Rewrite the entries below with "Allergies" replaced by "Medications" and everything else left unchanged.

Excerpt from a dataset
((

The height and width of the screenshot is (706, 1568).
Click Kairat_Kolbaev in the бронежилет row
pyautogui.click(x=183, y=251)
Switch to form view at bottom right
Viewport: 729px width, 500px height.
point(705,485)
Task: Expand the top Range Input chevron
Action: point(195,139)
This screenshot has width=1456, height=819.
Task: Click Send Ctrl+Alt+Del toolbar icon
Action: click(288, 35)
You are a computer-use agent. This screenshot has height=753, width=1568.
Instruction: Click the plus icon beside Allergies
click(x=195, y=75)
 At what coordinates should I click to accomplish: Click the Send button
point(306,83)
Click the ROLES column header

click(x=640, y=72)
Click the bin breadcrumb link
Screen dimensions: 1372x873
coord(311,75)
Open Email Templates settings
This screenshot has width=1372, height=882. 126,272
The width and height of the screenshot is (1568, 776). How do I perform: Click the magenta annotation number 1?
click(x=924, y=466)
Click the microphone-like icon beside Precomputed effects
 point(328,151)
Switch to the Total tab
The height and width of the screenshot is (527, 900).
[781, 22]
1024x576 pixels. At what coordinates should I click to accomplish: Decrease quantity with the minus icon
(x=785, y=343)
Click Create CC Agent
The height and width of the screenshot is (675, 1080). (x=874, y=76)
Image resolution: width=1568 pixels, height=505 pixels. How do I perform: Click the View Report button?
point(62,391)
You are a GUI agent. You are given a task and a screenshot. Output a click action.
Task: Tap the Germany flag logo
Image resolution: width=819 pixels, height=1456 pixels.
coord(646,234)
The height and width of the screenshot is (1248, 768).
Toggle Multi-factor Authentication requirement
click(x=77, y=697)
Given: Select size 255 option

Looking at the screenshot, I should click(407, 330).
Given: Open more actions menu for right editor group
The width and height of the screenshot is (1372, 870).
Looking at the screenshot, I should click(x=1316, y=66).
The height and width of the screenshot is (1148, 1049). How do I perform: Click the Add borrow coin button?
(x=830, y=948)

))

WORKED ANSWER:
The height and width of the screenshot is (706, 1568).
Click Kairat_Kolbaev in the бронежилет row
pyautogui.click(x=183, y=251)
Switch to form view at bottom right
Viewport: 729px width, 500px height.
point(705,485)
Task: Expand the top Range Input chevron
Action: point(195,139)
This screenshot has width=1456, height=819.
Task: Click Send Ctrl+Alt+Del toolbar icon
Action: click(288, 35)
You are a computer-use agent. This screenshot has height=753, width=1568.
Instruction: Click the plus icon beside Medications
click(x=195, y=75)
 At what coordinates should I click to accomplish: Click the Send button
point(306,83)
Click the ROLES column header

click(x=640, y=72)
Click the bin breadcrumb link
Screen dimensions: 1372x873
coord(311,75)
Open Email Templates settings
This screenshot has width=1372, height=882. 126,272
The width and height of the screenshot is (1568, 776). How do I perform: Click the magenta annotation number 1?
click(x=924, y=466)
Click the microphone-like icon beside Precomputed effects
 point(328,151)
Switch to the Total tab
The height and width of the screenshot is (527, 900).
[781, 22]
1024x576 pixels. At what coordinates should I click to accomplish: Decrease quantity with the minus icon
(x=785, y=343)
Click Create CC Agent
The height and width of the screenshot is (675, 1080). (x=874, y=76)
Image resolution: width=1568 pixels, height=505 pixels. How do I perform: Click the View Report button?
point(62,391)
You are a GUI agent. You are given a task and a screenshot. Output a click action.
Task: Tap the Germany flag logo
Image resolution: width=819 pixels, height=1456 pixels.
coord(646,234)
The height and width of the screenshot is (1248, 768).
Toggle Multi-factor Authentication requirement
click(x=77, y=697)
Given: Select size 255 option

Looking at the screenshot, I should click(407, 330).
Given: Open more actions menu for right editor group
The width and height of the screenshot is (1372, 870).
Looking at the screenshot, I should click(x=1316, y=66).
The height and width of the screenshot is (1148, 1049). How do I perform: Click the Add borrow coin button?
(x=830, y=948)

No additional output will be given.